---------- The records ----------

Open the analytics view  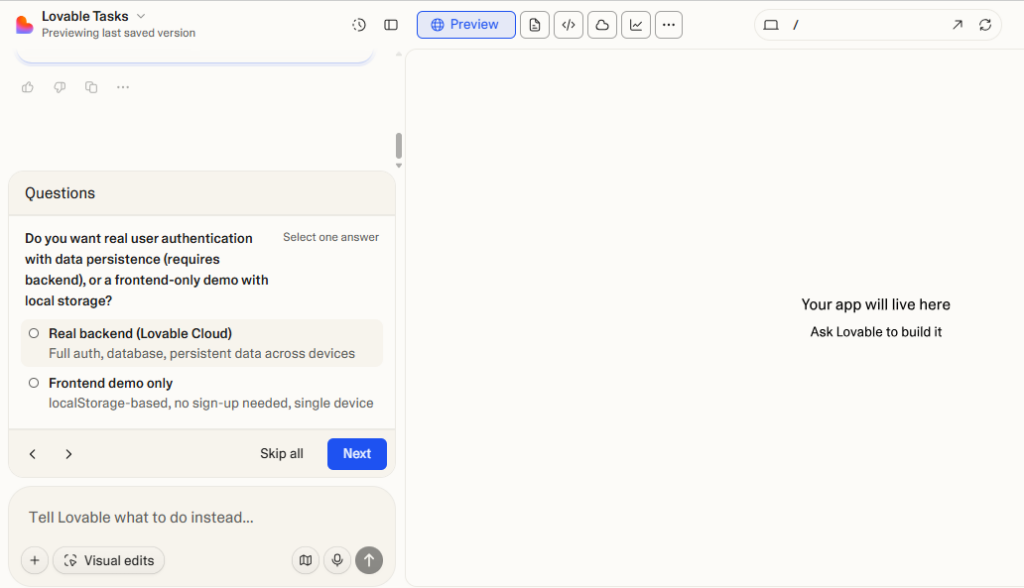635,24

----------
---------- The records ----------

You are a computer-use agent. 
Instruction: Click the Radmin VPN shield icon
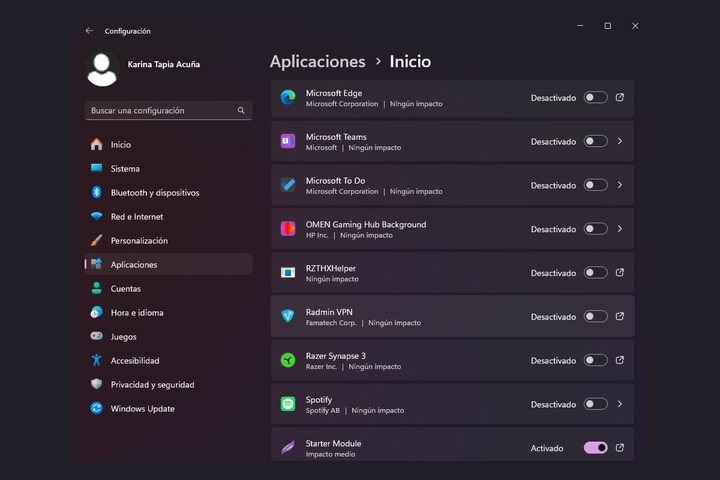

----------
---------- The records ----------

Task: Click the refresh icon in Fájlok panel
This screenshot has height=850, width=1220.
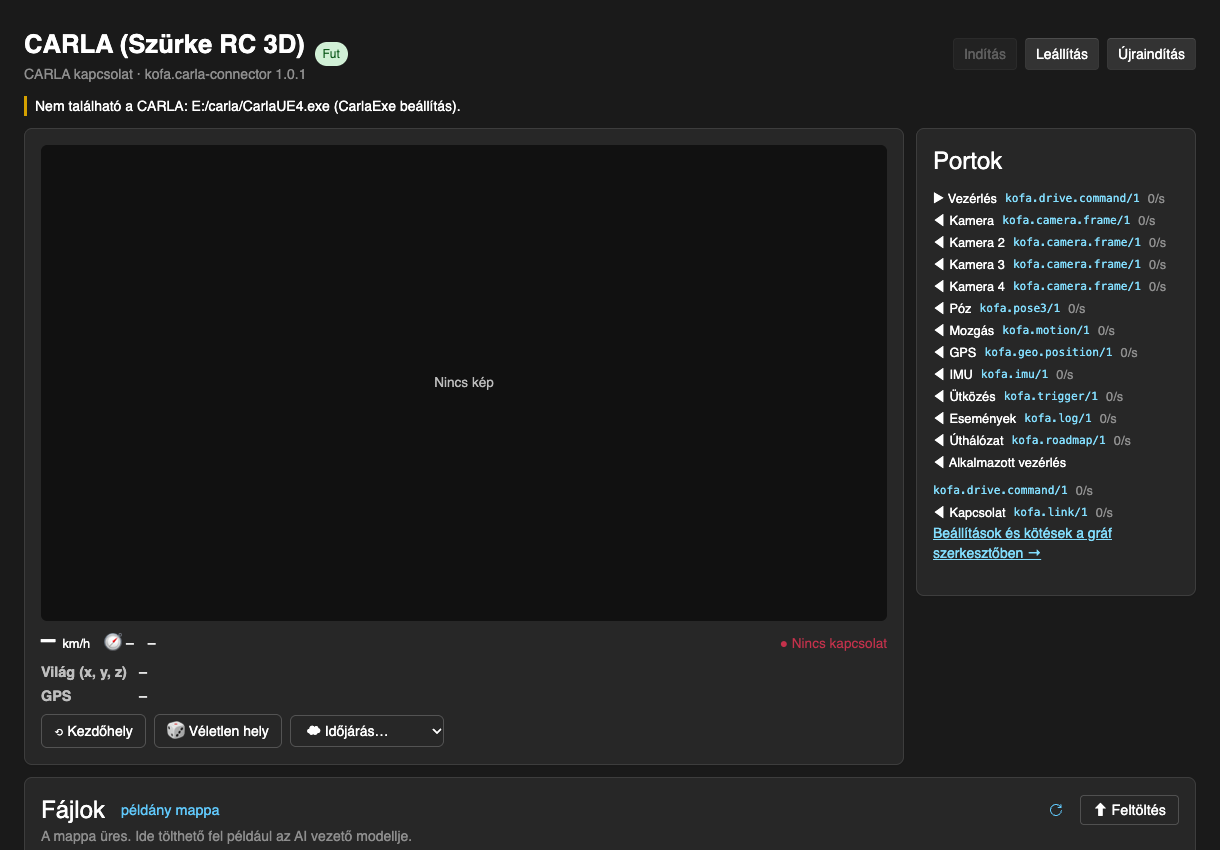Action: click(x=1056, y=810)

----------

# Exercise objective:
Look through the records and gather every line containing "icon".

# Response below:
Instruction: Click the Radmin VPN shield icon
Task: Click the refresh icon in Fájlok panel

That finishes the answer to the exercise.